A spokesman for the "war on terror" camp told AFP that while officials monitor interrogations, the prison was not required to videotape them and did not do it on a routine basis.
But professors and students at Seton Hall University School of Law released a report which cites officials documents that they said provide new evidence that the government has recorded interrogations at Guantanamo.
They cite a May 2005 internal report from Army Surgeon General Kevin Kiley in which he wrote: "All interrogations are videotaped."
A month later, Lieutenant General Randall Schmidt issued another report saying that 24,000 interrogations took place at the US naval base in the southeast tip of Cuba between 2002-2005, they said.
"Records indicate that an infrastructure for videotaping exists at Guantanamo," the Seton Hall Law report says. "Cameras are positioned in every interrogation room, and each room is monitored from elsewhere."
But Guantanamo spokesman Rick Haupt said Kiley's statement "is erroneous," adding that his report was by a medical authority, not intelligence services.
"JTF (Joint Task Force) Guantanamo is not required to videotape interrogations and did not routinely do so," Haupt said.
"That said, we always monitor interrogations, in accordance with DoD (Department of Defense) Directives for the purpose of interrogation oversight and to ensure safe and humane treatment of detainees," he said.
In December, the CIA sparked outrage when it acknowledged that it had destroyed videotapes showing the interrogations of two suspected terrorists.
"The two CIA tapes that were destroyed were only a tiny fraction of perhaps 24,000 recorded interrogations," the report's authors said.
The report was written under the direction of Seton Hall law professor Mark Denbeaux, who represents several Guantanamo detainees.
The school of law report was released the same week the Pentagon announced that military prosecutors were seeking the death penalty against six Al-Qaeda detainees on murder and conspiracy charges in the September 11, 2001 attacks on the United States.

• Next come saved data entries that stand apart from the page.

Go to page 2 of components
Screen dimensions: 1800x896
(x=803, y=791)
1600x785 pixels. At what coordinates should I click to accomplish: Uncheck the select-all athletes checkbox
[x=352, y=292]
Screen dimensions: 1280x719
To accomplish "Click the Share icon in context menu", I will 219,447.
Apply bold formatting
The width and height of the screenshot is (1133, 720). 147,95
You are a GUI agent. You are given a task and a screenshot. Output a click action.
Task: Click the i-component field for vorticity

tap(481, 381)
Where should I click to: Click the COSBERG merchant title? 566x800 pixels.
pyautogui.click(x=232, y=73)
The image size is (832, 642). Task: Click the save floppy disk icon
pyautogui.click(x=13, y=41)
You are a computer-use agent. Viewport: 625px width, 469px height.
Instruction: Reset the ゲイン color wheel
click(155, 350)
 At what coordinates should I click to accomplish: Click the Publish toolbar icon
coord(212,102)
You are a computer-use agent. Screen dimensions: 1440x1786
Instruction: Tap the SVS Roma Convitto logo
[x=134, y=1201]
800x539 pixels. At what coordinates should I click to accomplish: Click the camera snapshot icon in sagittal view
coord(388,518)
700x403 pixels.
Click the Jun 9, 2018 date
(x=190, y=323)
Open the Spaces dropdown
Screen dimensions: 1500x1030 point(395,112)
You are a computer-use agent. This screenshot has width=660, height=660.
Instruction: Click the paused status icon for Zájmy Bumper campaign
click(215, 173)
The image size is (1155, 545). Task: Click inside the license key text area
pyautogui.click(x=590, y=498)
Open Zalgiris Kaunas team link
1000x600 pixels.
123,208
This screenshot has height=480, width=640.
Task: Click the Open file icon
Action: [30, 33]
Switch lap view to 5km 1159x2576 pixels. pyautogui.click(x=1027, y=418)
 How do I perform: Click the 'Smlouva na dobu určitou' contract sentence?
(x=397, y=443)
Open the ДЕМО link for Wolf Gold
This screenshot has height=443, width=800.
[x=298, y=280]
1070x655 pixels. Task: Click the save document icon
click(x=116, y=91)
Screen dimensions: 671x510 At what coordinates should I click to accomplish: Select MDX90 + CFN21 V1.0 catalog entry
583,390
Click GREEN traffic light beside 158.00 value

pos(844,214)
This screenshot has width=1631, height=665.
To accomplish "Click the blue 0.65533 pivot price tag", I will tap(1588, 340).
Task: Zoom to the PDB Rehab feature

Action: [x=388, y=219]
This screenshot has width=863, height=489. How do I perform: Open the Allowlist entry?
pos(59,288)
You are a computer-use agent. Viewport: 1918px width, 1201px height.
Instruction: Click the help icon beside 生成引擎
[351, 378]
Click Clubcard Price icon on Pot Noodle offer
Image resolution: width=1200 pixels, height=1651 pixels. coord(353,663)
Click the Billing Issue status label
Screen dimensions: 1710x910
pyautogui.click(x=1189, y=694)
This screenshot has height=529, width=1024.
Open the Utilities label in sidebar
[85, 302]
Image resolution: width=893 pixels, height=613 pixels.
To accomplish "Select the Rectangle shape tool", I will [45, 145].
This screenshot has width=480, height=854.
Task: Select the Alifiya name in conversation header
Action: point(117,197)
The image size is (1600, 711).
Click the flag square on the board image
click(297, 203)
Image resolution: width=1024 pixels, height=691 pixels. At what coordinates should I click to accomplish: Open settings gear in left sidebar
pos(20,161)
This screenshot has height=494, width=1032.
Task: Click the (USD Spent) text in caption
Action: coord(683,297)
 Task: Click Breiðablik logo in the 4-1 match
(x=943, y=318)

"Our students proved that Guantanamo interrogations were videotaped, which impacts the impending trials of the six detainees," Denbeaux said in a statement.
"We all want to see the perpetrators of 9/11 punished," he said.
"But if the tapes of those interrogations still exist, it is imperative that we understand, before these trials start, whether the information was obtained through standard interrogation procedures or through torture."